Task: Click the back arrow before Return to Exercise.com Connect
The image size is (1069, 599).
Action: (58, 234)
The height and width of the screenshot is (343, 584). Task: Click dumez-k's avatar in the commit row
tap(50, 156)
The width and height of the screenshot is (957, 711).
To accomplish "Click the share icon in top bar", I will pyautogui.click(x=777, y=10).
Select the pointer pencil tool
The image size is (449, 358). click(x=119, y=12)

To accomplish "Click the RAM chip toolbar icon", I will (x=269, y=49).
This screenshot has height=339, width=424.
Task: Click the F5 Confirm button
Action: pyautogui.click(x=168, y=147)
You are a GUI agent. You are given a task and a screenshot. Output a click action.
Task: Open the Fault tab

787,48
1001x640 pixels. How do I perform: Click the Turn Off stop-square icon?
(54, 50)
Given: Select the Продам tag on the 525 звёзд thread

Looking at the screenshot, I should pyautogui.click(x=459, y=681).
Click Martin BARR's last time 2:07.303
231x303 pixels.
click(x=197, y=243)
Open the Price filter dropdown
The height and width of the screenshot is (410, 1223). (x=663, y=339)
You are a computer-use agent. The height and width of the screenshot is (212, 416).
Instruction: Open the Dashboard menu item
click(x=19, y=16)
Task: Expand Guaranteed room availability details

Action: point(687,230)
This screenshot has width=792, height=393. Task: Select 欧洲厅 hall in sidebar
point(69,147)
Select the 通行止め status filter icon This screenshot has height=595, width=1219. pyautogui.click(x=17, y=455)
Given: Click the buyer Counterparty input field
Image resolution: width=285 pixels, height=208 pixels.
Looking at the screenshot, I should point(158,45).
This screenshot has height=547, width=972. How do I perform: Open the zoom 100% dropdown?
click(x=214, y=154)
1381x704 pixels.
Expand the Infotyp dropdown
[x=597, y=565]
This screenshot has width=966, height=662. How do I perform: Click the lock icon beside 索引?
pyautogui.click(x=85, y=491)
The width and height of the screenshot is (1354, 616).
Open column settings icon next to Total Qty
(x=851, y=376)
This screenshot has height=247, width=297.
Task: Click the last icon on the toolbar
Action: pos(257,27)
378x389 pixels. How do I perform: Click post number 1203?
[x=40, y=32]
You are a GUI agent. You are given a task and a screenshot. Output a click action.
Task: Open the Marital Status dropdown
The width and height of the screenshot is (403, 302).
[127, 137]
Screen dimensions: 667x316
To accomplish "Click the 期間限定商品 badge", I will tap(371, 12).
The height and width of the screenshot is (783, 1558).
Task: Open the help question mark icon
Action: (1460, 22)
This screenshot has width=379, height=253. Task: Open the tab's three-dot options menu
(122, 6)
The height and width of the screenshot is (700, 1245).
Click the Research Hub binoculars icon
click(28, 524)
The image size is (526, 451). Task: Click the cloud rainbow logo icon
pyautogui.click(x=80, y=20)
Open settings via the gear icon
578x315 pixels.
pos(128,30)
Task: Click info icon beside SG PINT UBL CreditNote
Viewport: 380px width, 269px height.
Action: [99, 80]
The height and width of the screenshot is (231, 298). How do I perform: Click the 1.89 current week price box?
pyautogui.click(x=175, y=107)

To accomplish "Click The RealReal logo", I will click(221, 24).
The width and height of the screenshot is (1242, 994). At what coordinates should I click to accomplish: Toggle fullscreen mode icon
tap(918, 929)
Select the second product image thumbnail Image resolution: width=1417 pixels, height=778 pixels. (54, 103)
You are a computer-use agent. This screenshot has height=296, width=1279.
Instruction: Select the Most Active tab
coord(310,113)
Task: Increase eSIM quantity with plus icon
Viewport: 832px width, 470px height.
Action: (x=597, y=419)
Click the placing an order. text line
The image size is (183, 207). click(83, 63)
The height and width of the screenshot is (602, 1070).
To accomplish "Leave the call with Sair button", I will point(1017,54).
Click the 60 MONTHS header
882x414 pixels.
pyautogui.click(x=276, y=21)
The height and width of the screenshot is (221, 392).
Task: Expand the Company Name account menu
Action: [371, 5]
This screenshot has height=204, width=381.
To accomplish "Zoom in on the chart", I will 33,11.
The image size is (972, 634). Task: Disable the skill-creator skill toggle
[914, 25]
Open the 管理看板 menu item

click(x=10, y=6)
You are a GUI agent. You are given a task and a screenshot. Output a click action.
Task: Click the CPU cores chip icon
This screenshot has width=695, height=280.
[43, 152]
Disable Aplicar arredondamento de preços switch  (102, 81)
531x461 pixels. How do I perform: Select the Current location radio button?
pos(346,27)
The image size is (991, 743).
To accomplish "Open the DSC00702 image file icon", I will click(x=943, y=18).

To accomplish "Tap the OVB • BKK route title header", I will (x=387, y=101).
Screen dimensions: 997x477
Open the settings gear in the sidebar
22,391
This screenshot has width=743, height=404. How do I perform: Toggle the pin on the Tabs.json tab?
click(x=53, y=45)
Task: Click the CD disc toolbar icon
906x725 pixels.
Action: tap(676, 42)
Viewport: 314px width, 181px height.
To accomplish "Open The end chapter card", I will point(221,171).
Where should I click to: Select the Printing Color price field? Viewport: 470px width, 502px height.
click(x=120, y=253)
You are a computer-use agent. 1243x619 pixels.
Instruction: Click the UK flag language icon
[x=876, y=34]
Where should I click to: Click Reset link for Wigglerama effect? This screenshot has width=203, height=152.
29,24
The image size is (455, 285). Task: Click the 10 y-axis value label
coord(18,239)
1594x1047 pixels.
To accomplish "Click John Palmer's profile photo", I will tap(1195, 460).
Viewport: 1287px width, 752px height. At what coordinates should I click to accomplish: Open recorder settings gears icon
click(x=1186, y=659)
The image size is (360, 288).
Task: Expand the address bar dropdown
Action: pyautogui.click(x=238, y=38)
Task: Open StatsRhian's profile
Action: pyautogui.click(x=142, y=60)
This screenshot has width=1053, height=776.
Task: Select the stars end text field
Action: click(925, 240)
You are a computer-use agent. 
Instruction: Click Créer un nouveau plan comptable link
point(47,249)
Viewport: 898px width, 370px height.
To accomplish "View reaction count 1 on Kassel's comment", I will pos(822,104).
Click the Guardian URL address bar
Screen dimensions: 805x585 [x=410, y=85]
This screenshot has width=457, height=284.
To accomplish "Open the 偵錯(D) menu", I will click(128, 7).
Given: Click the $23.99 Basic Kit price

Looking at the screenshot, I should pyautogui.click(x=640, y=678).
=-=-=
» **INSTRUCTIONS FOR THE TASK**:
The reply should consist solely of the lines above from the one that has "Task: Open the Marital Status dropdown" through the one that has "Screen dimensions: 667x316", reproduced exactly.

» **SOLVED PROBLEM**:
Task: Open the Marital Status dropdown
The width and height of the screenshot is (403, 302).
[127, 137]
Screen dimensions: 667x316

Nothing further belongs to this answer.